The Guardian did its best to find Nigerians who do not like Trump – starting with Husaini, who sneered that his countrymen voted for President Buhari, a fellow “septuagenarian economic nationalist with a born-again vice-president, minimal respect for rule of law and archaic views about women” – but they kept tripping over Nigerians who like Trump, citing everything from his style to his conservative policies. Trump’s Nigerian fans were even good sports about his “America First” policies, finding it reasonable that the president of any nation should put his country’s interests first.

“Trump is in many ways a useful avatar for many, embodying what they feel is missing in Nigeria,” the Guardian conceded, after taking a stab at portraying Trump support as a proxy for the anxieties of southern Nigerian Christians about the Muslims who predominantly live in the north.

On that score, Nigeria does have a rather notorious problem with militant Islamists, a problem shared by its neighbors. U.S. special forces on Saturday conducted a daring raid in northern Nigeria to rescue an American citizen kidnapped by militants on the other side of the border in Niger.

“Despite Trump’s strong line against Africa, and anti-Black Lives Matter-protest rhetoric more generally, the Nigerian population still love him and would welcome a second term,” Newsweek fumed, quoting unnamed “economists” who said Nigeria’s economy would be better off under a President Joe Biden because Biden would have open borders and a “less hawkish approach to the oil industry,” by which they meant Biden would make oil more expensive, to the benefit of Nigeria’s petroleum industry.

Newsweek was also surprised that Biden did not seem to gain any benefit in Nigeria from expressing support for the anti-SARS protests, the biggest story in Nigerian politics this fall. The “Special Anti-Robbery Squad” (SARS) was a police unit now disbanded after widespread protests against it for its brutal attacks on civilians, bribery, and other alleged crimes.

“It’s like watching an action movie, or the best reality show Nigerians have ever seen – expressions of wonderment and wild laughter can be heard when people gather to discuss him,” Nigerian journalist Adaobi Tricia Nwaubani told Newsweek of Trump’s support.
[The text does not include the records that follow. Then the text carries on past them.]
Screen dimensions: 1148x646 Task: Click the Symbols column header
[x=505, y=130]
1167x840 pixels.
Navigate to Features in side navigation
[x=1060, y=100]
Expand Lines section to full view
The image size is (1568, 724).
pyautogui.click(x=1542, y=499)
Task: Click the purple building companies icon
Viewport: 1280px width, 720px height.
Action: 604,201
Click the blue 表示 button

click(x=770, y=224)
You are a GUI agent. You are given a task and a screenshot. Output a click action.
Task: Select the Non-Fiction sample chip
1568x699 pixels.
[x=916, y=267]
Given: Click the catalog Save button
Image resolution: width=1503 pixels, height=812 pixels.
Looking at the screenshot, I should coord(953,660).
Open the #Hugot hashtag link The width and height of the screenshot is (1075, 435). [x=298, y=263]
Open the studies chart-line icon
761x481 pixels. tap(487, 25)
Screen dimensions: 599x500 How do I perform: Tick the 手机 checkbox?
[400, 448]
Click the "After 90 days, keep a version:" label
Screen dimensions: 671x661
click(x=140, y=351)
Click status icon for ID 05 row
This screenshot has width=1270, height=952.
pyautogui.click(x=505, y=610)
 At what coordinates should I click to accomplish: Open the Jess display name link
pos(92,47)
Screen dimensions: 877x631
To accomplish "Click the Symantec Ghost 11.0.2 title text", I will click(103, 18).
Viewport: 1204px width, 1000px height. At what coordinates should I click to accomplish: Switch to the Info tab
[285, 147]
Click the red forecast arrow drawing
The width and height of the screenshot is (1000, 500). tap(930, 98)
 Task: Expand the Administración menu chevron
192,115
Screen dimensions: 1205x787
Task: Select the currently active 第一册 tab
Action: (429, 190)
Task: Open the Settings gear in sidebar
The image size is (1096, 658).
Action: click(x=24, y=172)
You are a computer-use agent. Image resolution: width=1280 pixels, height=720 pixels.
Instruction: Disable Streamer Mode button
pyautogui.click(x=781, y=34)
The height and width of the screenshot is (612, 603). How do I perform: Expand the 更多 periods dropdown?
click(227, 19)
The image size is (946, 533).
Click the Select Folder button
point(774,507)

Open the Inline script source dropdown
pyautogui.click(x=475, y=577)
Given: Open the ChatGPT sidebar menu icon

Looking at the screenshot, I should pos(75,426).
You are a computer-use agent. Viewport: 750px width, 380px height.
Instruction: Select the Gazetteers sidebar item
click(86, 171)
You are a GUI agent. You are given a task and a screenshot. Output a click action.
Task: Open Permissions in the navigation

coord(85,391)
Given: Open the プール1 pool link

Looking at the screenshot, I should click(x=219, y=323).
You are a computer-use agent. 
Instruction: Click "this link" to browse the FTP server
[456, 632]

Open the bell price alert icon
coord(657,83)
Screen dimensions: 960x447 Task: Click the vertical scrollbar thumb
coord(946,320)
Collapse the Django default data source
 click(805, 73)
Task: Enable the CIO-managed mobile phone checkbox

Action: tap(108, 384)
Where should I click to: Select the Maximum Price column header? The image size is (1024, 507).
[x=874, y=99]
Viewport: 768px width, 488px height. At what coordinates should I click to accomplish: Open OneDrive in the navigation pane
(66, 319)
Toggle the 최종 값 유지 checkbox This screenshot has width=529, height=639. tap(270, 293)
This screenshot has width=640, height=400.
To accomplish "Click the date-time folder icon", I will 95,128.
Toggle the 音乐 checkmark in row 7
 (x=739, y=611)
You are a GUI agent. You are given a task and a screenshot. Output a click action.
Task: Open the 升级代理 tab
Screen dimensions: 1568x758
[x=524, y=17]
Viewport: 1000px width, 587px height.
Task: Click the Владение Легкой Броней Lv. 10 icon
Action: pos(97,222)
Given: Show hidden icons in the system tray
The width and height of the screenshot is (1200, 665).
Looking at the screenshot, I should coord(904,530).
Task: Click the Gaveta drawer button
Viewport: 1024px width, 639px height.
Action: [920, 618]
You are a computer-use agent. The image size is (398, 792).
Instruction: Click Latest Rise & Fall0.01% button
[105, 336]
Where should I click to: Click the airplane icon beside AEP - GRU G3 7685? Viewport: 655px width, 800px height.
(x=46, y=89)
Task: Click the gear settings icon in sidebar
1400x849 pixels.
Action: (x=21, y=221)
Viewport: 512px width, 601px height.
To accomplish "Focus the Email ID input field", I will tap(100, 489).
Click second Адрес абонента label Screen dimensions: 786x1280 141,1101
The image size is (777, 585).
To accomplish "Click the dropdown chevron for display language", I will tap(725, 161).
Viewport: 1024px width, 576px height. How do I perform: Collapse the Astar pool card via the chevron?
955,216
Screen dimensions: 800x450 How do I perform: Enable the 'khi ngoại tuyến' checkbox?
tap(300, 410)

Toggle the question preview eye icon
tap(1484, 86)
“Some think that Trump has used very hard words on Nigeria and Africa but are they not true?” asked Anglican vicar Emeka Ezeji. “In African nations, the leaders are selfish, corrupt and presidents who want to remain in power till they die with nothing to show for it. If they had transformed the African nations, I don’t think the president of any country will refer to African countries in a derogatory manner.” 

Newsweek concluded by recalling something else President Trump said about Nigeria, something forgotten by most of the American media outlets obsessed with the “shithole countries” imbroglio but perhaps remembered by many Nigerians: when President Buhari visited the White House in April 2018, Trump remarked that Nigeria is “the largest democracy in Africa” and an “amazing country” he would like to visit someday.

“In certain ways, I hear from the standpoint of the beauty of a country, there’s no country more beautiful,” he said.